GOAL >> Reproduce the lines from the first one through the line containing "coord(950,471)", changing "setup window" to "installer dialog" and leaving everything else as it is.

(Interface element records)
•••

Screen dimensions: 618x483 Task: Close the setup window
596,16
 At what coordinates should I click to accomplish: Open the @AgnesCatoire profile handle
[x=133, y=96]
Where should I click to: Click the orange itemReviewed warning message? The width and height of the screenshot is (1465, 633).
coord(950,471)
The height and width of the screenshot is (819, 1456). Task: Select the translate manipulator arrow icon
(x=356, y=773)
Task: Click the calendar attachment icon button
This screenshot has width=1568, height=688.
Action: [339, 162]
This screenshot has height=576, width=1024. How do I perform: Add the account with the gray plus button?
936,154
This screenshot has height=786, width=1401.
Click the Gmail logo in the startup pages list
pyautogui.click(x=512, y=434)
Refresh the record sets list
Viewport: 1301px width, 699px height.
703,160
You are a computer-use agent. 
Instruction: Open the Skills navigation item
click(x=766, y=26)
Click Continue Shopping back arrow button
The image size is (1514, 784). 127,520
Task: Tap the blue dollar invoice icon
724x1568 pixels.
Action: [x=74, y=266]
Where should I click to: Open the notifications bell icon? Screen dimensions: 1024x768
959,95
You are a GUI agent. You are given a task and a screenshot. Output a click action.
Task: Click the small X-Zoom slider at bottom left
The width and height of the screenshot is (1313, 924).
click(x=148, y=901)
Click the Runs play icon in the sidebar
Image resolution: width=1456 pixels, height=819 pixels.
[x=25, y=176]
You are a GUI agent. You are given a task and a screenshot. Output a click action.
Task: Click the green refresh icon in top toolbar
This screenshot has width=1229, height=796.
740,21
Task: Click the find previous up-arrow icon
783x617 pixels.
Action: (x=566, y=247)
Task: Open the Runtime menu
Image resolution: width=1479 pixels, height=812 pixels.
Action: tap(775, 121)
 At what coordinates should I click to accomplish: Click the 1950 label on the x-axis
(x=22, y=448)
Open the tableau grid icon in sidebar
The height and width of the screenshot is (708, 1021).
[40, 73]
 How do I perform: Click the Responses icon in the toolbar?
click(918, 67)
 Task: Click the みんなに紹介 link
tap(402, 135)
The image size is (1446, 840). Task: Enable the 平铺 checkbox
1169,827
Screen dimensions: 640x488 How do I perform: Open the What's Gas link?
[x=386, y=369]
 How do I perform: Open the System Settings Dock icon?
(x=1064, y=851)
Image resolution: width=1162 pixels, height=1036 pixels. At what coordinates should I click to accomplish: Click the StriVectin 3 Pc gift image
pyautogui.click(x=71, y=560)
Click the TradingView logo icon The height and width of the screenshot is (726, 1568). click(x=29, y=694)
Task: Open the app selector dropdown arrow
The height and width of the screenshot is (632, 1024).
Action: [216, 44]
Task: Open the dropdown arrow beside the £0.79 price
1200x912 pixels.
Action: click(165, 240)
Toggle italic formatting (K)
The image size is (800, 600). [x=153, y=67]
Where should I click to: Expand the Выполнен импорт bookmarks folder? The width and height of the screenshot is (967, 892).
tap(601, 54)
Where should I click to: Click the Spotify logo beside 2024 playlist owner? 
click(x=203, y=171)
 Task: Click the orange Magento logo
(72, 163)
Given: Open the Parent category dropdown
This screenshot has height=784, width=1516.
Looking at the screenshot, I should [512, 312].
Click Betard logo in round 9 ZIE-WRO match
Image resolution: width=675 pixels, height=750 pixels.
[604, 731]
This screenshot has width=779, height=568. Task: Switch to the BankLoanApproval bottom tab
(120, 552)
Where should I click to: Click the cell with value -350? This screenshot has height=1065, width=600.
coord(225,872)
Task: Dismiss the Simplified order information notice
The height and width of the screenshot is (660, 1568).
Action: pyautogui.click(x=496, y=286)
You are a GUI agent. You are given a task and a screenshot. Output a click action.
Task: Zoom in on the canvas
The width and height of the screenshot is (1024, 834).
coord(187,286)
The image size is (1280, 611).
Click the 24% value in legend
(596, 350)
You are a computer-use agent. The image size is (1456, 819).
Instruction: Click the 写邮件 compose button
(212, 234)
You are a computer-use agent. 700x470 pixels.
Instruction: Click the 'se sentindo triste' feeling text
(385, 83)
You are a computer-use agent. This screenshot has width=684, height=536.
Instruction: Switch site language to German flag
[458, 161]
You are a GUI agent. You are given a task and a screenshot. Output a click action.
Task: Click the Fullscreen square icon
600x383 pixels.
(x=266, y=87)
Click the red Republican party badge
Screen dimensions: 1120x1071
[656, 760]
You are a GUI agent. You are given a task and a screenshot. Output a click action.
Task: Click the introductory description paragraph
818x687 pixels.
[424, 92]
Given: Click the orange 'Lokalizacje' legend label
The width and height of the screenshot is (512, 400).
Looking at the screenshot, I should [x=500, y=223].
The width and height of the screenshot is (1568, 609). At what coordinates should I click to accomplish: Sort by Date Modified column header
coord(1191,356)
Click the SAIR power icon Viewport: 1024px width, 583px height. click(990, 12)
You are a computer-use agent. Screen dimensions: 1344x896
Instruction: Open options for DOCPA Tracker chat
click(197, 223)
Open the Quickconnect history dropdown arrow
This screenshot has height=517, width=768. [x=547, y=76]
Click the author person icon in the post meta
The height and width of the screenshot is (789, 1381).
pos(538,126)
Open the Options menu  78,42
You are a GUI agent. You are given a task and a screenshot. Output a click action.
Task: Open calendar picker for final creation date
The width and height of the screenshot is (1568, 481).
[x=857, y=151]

•••

REPLY >>
Screen dimensions: 618x483 Task: Close the installer dialog
596,16
 At what coordinates should I click to accomplish: Open the @AgnesCatoire profile handle
[x=133, y=96]
Where should I click to: Click the orange itemReviewed warning message? The width and height of the screenshot is (1465, 633).
coord(950,471)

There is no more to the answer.